Capital Rotation Squeezes Emerging Markets
The recent trend of capital moving away from emerging markets (EM) signals a more significant shift than a simple cyclical downturn. The excitement around AI and commodity investments that began in April 2025 has faded, causing substantial fund outflows. This exodus is driven by investors reassessing their risk tolerance and re-evaluating strategies that prioritized growth over stability.
Fading Momentum in AI and Commodities
Emerging markets have experienced a large capital flight, with $8 billion withdrawn just last week, following $24.4 billion the week before. These outflows are primarily affecting long-only investment strategies, though exchange-traded funds (ETFs) have shown some stability. The main reason for these withdrawals is the perceived exhaustion of the AI and commodity themes that previously attracted investment. China-dedicated domestic funds alone have seen nearly $79 billion in redemptions since April 2026. Globally, EM funds have now recorded outflows for three consecutive weeks, totaling $738 million.
Historically, EM assets are sensitive to changes in global risk appetite. The current sentiment suggests investors are moving away from the hype around AI, which is largely driven by U.S. and Chinese innovation, towards more stable assets. The commodity cycle also appears to be consolidating, with precious metal and commodity equity funds seeing significant reversals. Precious metal flows have turned negative for the first time in two years, with $3.2 billion withdrawn over the past four weeks. Commodity equity funds lost an additional $1.5 billion this week and $8.6 billion since March 2026. This widespread retreat from favored themes indicates a major recalibration of investment strategies.
Leadership Shifts and India's Moderated Outflows
The leadership that previously benefited South Korea and Taiwan from the AI trade, and Brazil from commodity rallies, is now slowing. South Korea, which had seen record outflows, experienced another $587 million in redemptions this week. Taiwan has also seen a slowdown in outflows. Brazil saw its largest redemption since December 2024, with $230 million withdrawn.
India, while still seeing subdued investment flows, has experienced a moderation in its redemption pace. Outflows in May were $702 million, down from $1.5 billion in April and a record $3.5 billion in March. India-focused fund flows have stabilized over the last two weeks after an 11-week period of outflows totaling about $6 billion. Despite ongoing pressure on long-only funds, ETF inflows have helped to offset some selling. Notably, Japanese investments into India saw a record outflow of $150 million. In contrast to the broader EM trend, India's foreign direct investment (FDI) inflows rose 17.2% year-on-year to $94.5 billion in 2025-26, showing resilience for long-term capital.
Analyzing Valuation and Sectoral Changes
Emerging markets have undergone a significant structural change, shifting from a commodity focus to technology, semiconductors, and AI supply chains. This pivot is driven by the growth of North Asian platforms and chip manufacturers, with EM exposure to internet/software and semiconductors tripling over the last decade. For instance, companies like SK Hynix in South Korea are vital to AI hardware, particularly in high bandwidth memory. Taiwan's role in semiconductor manufacturing is also critical, producing about 90% of the global supply.
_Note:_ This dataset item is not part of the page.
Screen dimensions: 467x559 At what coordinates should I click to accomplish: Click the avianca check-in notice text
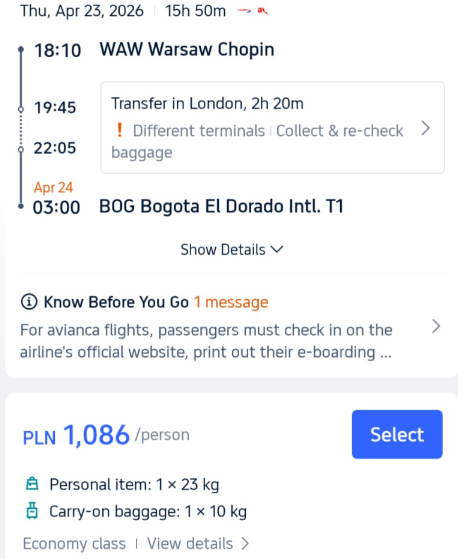pos(206,341)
Despite this technological integration, emerging market equities are trading at attractive discounts compared to U.S. companies based on price-to-earnings ratios. However, the sustainability of these AI growth stories is being tested. "Involution risk," which describes intense price wars in competitive markets like China, presents a challenge. If AI companies cannot translate innovation into profits, attractive valuations may not justify the risk. Additionally, the concentration of AI innovation in the U.S. and China means EM economies often supply raw materials and components rather than directly benefiting from AI advancements, akin to "selling the shovels to those mining for gold."
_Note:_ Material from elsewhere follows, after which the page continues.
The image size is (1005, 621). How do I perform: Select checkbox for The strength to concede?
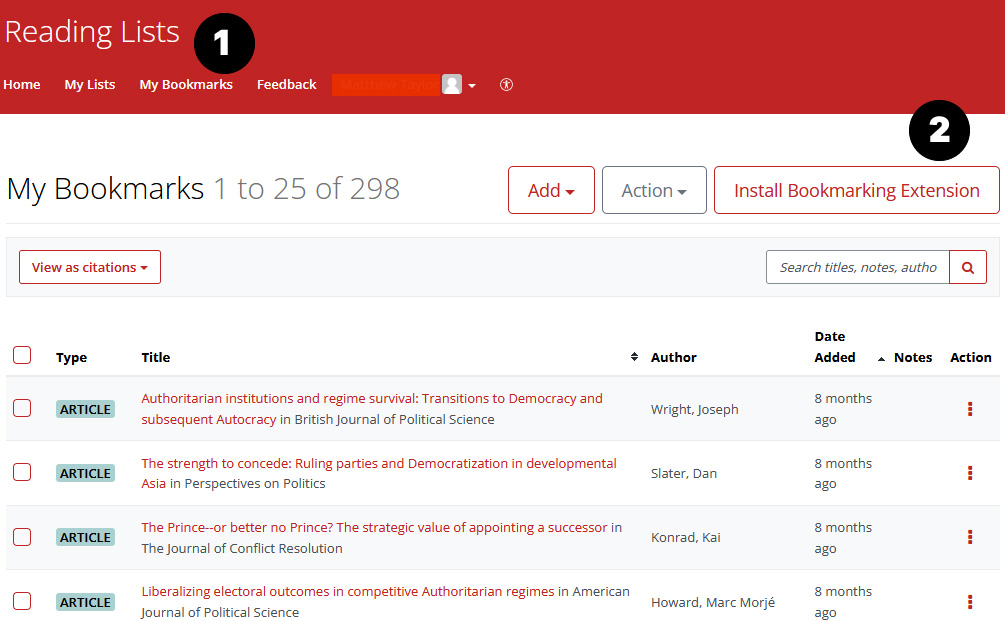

The Bear Case for Emerging Markets
The current capital outflows from emerging markets highlight several risks. The concentration of pressure in long-only strategies suggests active investors are selectively withdrawing funds, which could signal broader market pullbacks. Furthermore, the shift away from commodity-linked economies, previously supported by a weak dollar and low oil prices, indicates a reversal of favorable macroeconomic conditions. The current environment, with geopolitical tensions, a strong U.S. dollar, rising bond yields, and higher crude oil prices, creates a challenging backdrop for emerging markets.
Emerging markets are typically more vulnerable to external shocks than developed economies due to their financial structures. Their reliance on foreign capital makes them susceptible to shifts in global risk sentiment and interest rate policies. While ETFs have shown some resilience, this could be temporary if overall outflows persist. Historically, emerging markets have demonstrated significant volatility during periods of geopolitical tension and economic uncertainty.
Future Outlook
The future for emerging markets remains uncertain, depending on global macroeconomic trends and the longevity of AI and commodity themes. Although some analysts predict emerging market stocks could see around 13% price returns in 2026, driven by factors like falling interest rates and Chinese export strength, the current outflow trend suggests caution in the short term. The ongoing reassessment of risk appetite and potential further capital rotation will be key factors. The focus on structural drivers like AI infrastructure and supply chain adjustments offers a long-term prospect for select emerging markets, but significant short-term challenges persist.